「心とは何か?」という問題は昔から哲学者(自然哲学者=科学者含む)の心を捉えてきました。現代では心は脳に宿るという点では広く一致が得られていますから、「物質の塊に過ぎない脳から、どのようにして心が生じるのか?」という問いに置き換えられることが多く「心脳問題」という命名もなされています。しかしこの問題を調べてみると、「心の(最も重要な)特徴とは何か?」「心脳問題の最も重要な、または最も困難な点とは何か?」という点については、人様々でした。悪いことに何が問題かという点で一致がない、ということ自体が認識されずに論じられていることが多いので、読む方は混乱をきたすことが多そうです。
では、その主な論点を列挙してみます。注意しないといけないのは、同じ言葉が異なる問題を指している場合があることです。
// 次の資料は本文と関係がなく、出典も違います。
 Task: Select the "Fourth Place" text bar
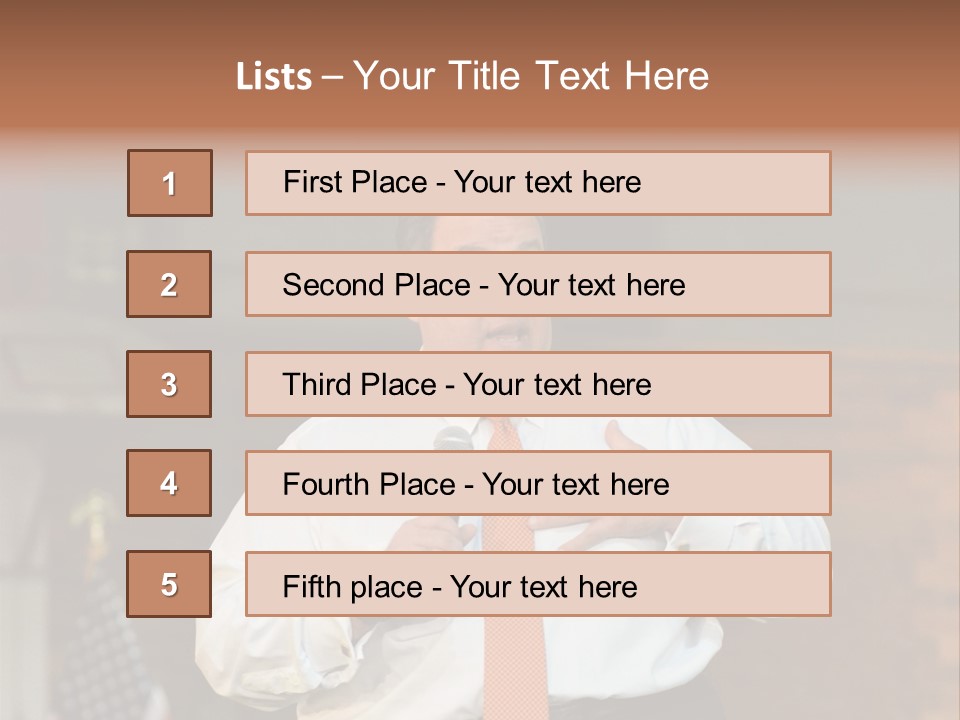[x=538, y=484]
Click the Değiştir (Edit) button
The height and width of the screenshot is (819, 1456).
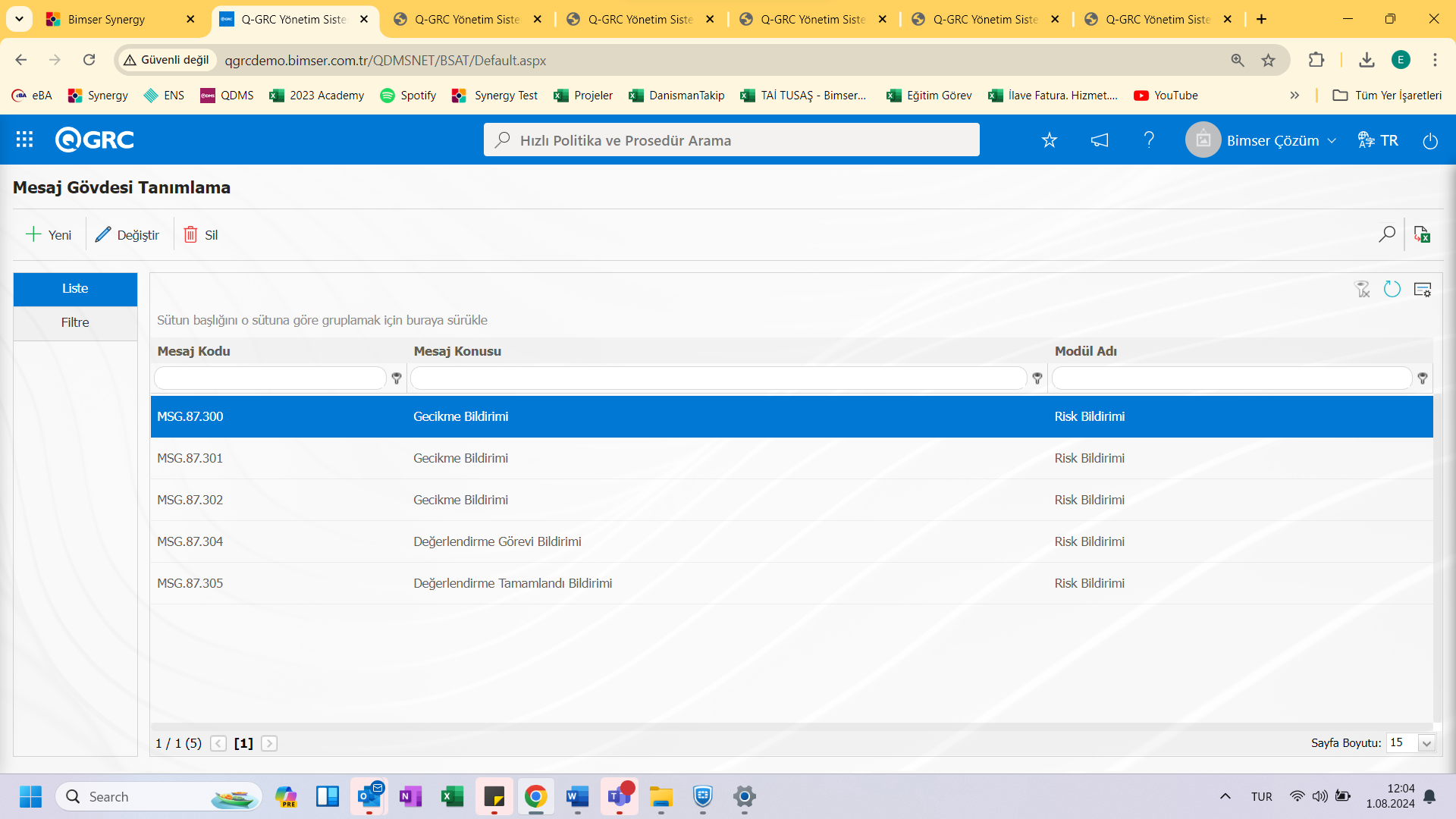tap(128, 234)
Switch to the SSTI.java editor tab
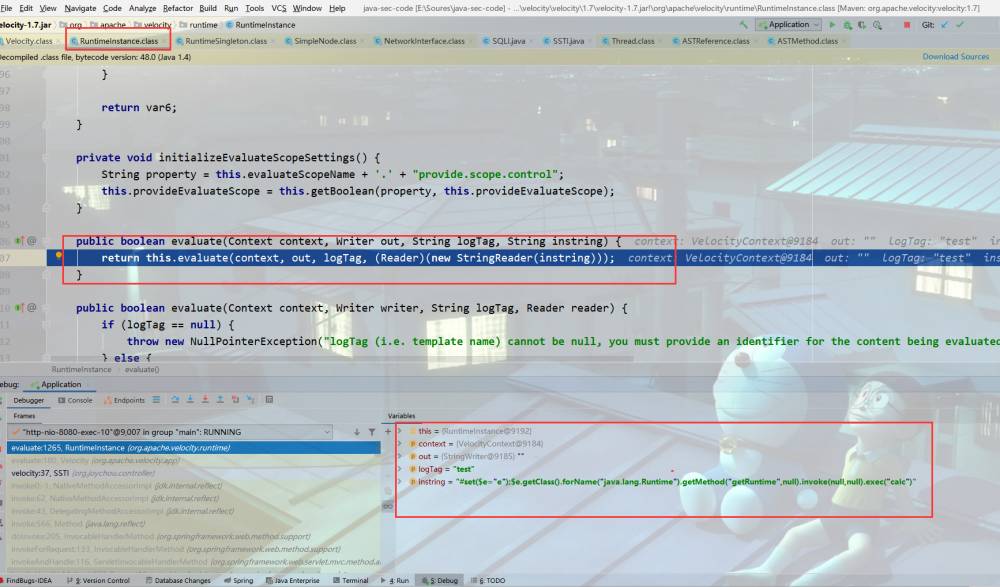Screen dimensions: 1000x587 (x=569, y=41)
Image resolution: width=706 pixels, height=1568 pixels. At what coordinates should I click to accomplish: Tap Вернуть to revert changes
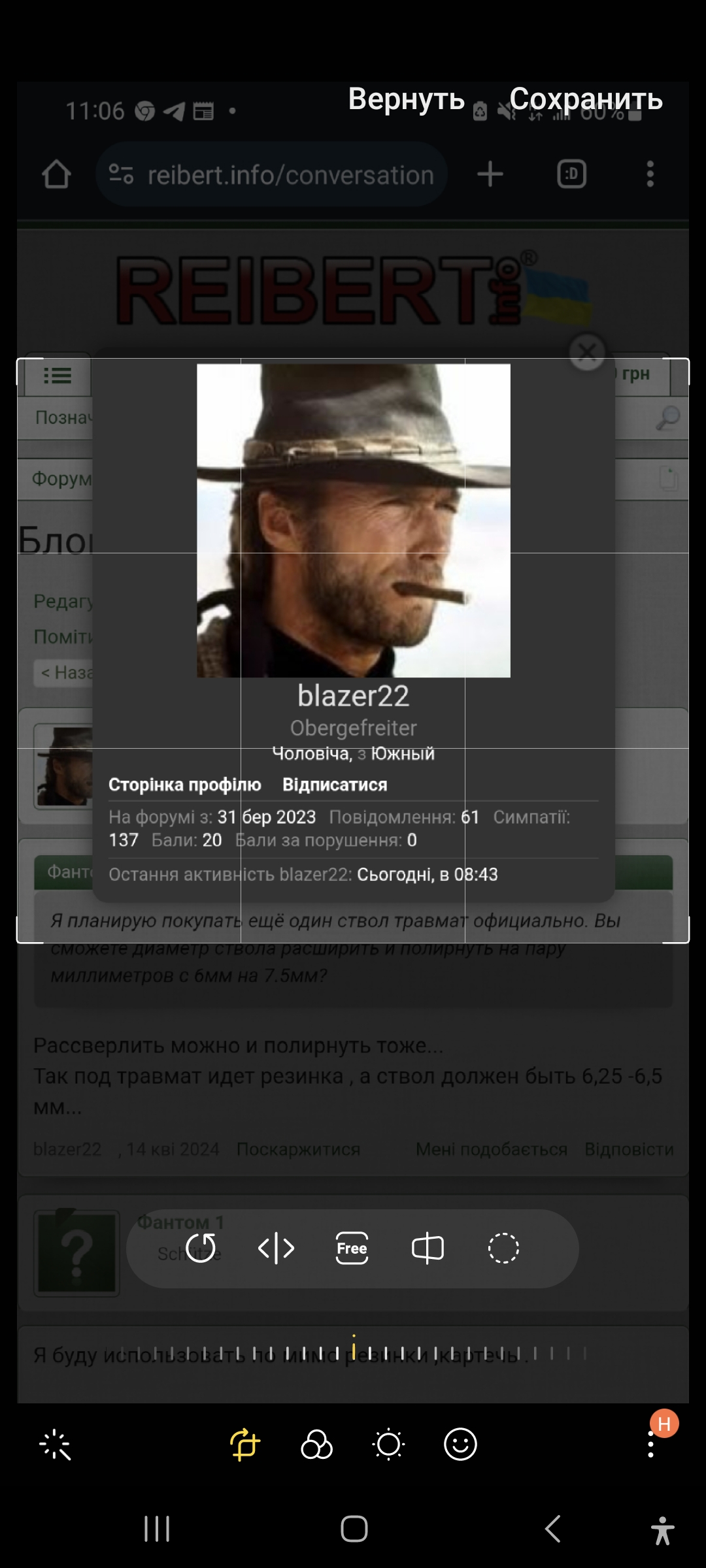[407, 99]
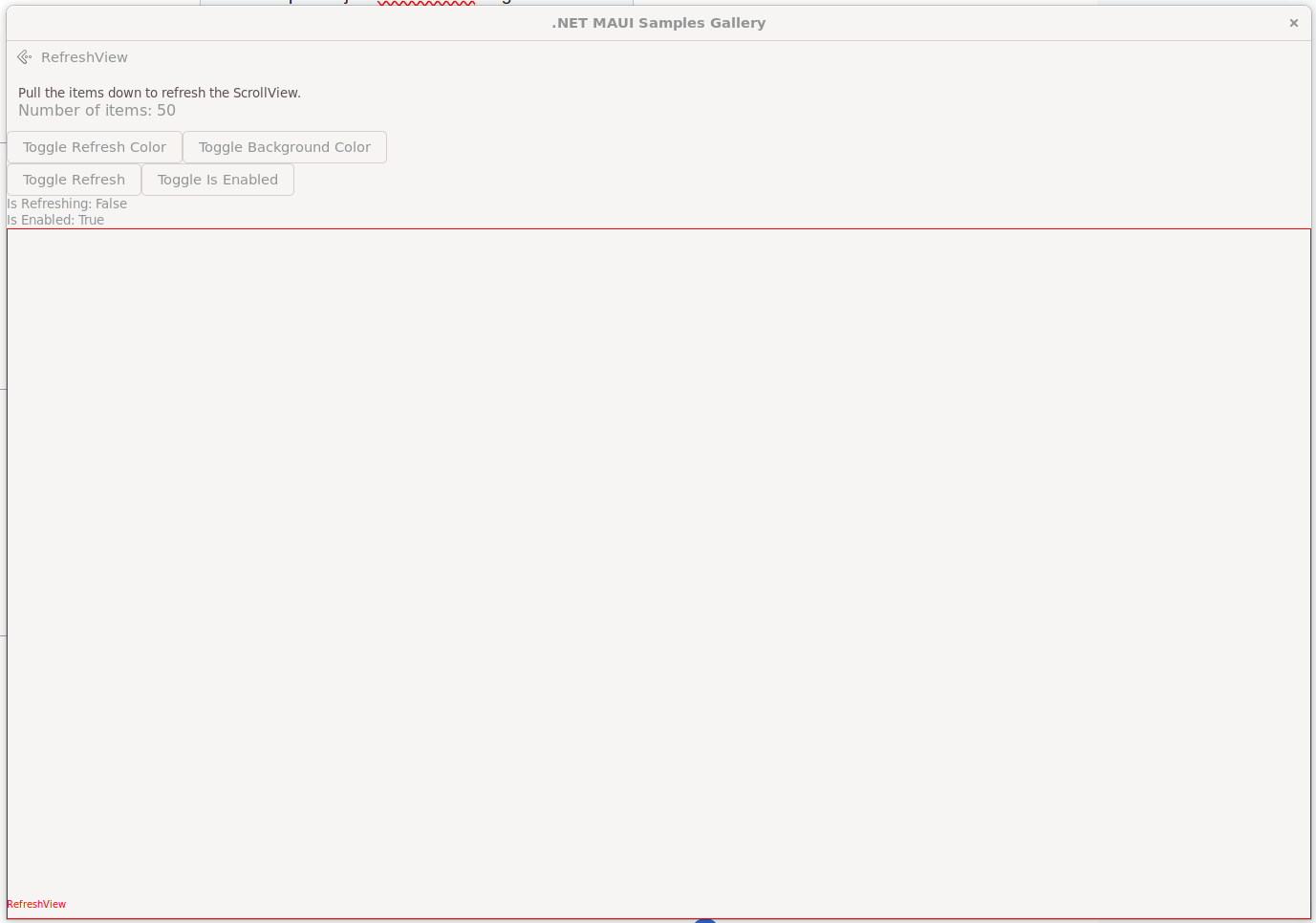The width and height of the screenshot is (1316, 923).
Task: Hit the Toggle Refresh button
Action: point(74,180)
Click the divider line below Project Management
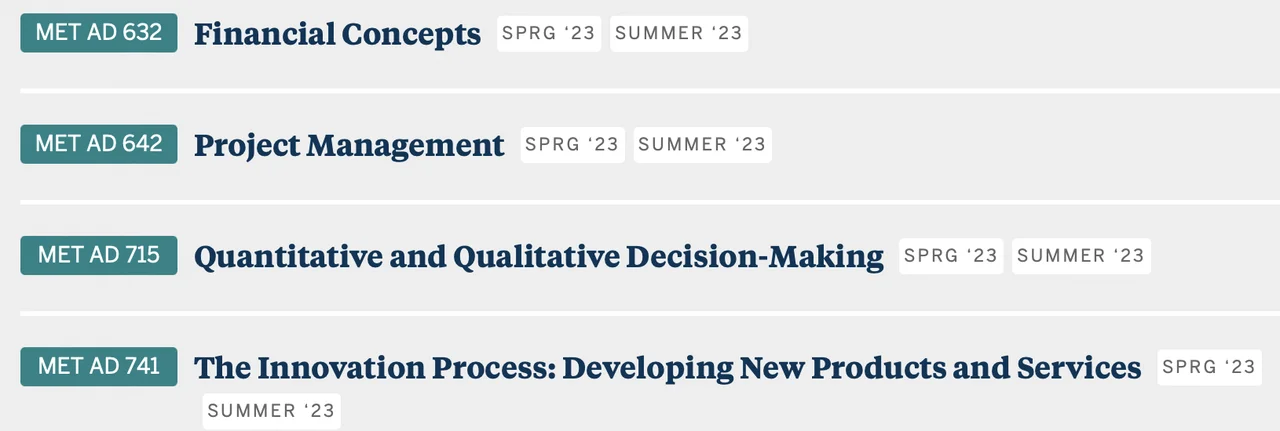This screenshot has width=1280, height=431. click(640, 201)
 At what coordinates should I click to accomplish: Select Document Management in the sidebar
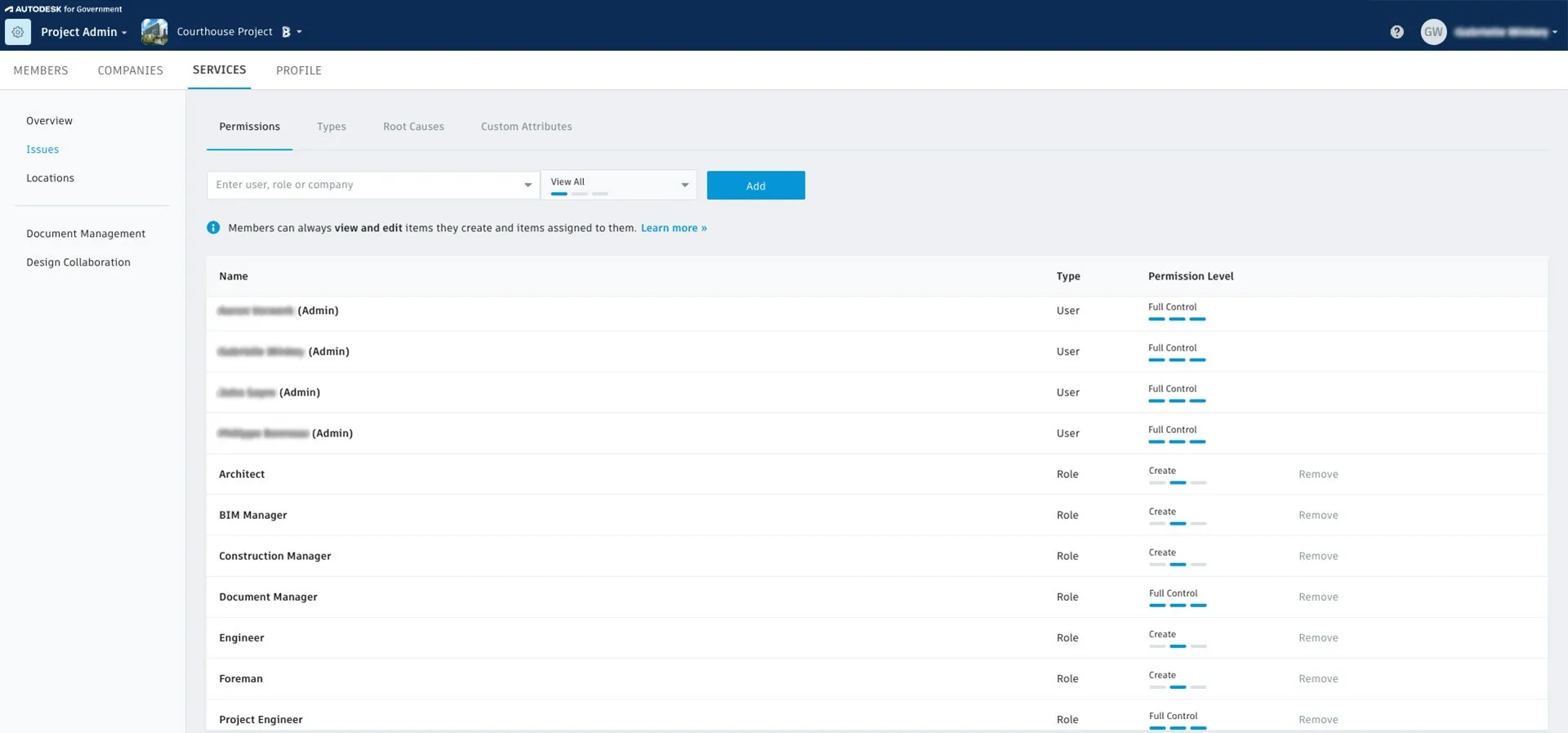[x=86, y=234]
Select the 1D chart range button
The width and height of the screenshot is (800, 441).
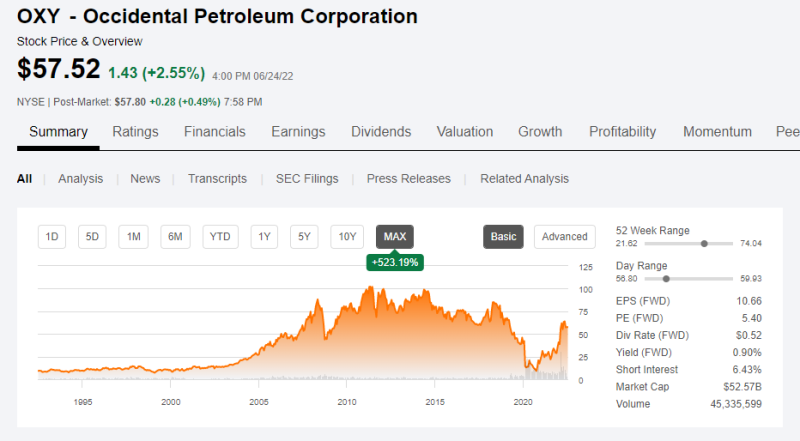[53, 237]
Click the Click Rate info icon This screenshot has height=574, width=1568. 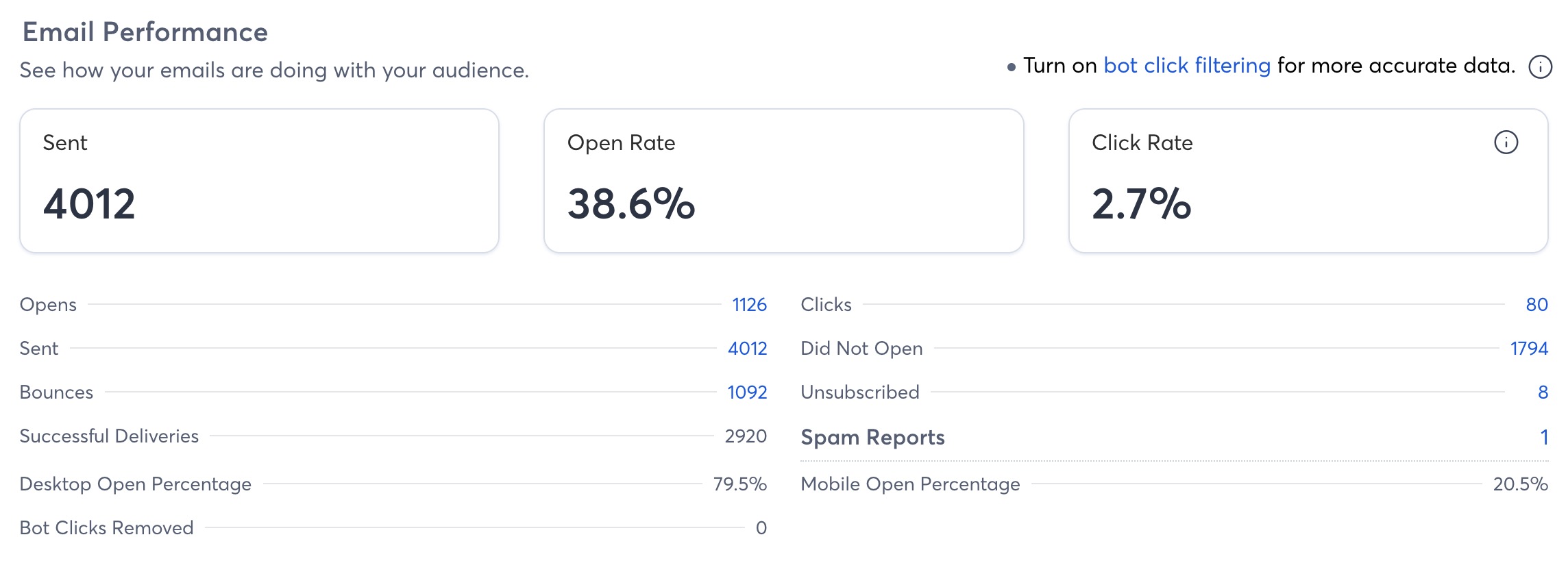pos(1506,142)
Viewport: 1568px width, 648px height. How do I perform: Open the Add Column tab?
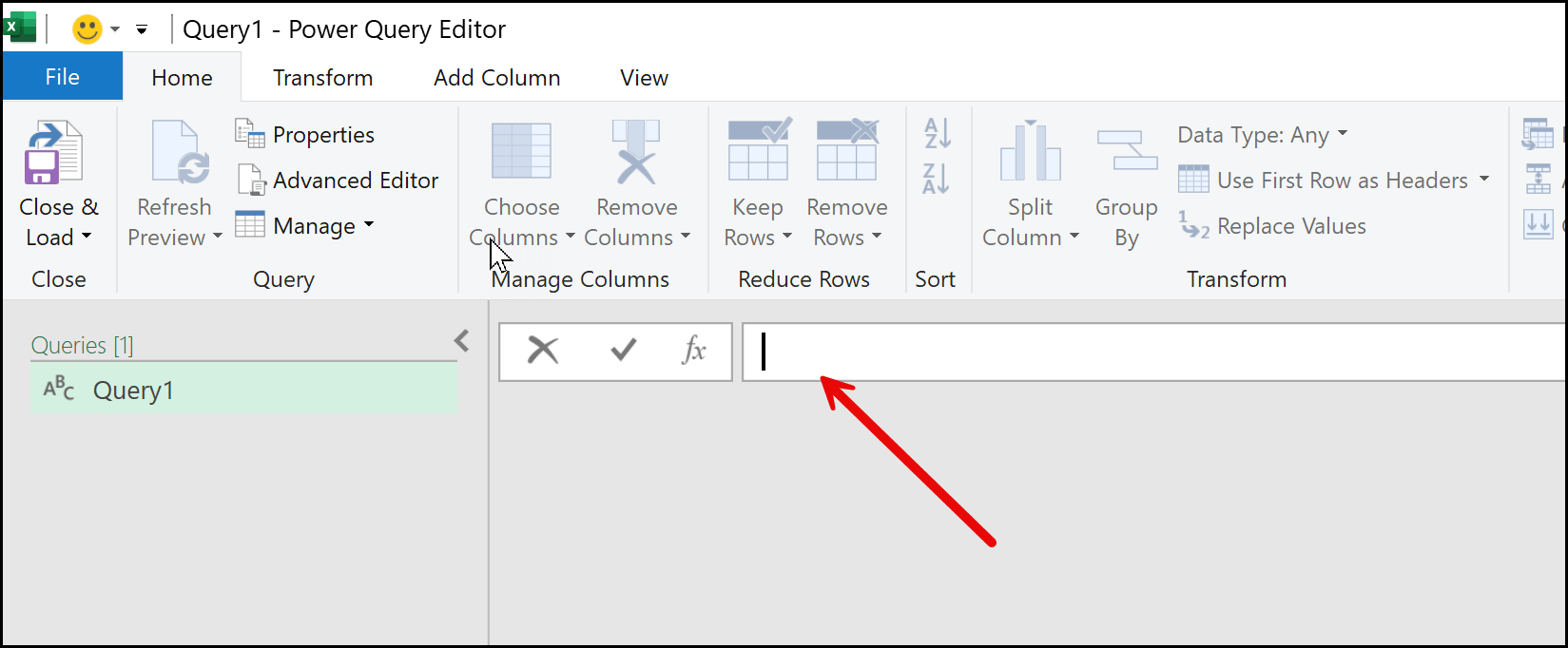496,78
逆に同じと考えられる問題が違う言葉で表されている場合もあります。
1.意識と無意識の問題=覚醒状態と覚醒していない状態(例えば眠り)がある
2.無意識とは何か?=意識しない行動を司る存在
3.認識とは何か?
4.自意識とは何か?=自分がいると意識できる状態の存在
5.統一性・単一性の問題=自分の心は単一の存在であるということ
6.時間的連続性の問題=過去の自分と現在の自分との同一性
7.自由選択性の問題
8.自由意志とは何か?
1は例えば茂木健一郎により「意識のメンバーシップ問題」と命名されています1)p180。茂木は覚醒状態と昏睡状態の明確な違いの存在を重要視しています。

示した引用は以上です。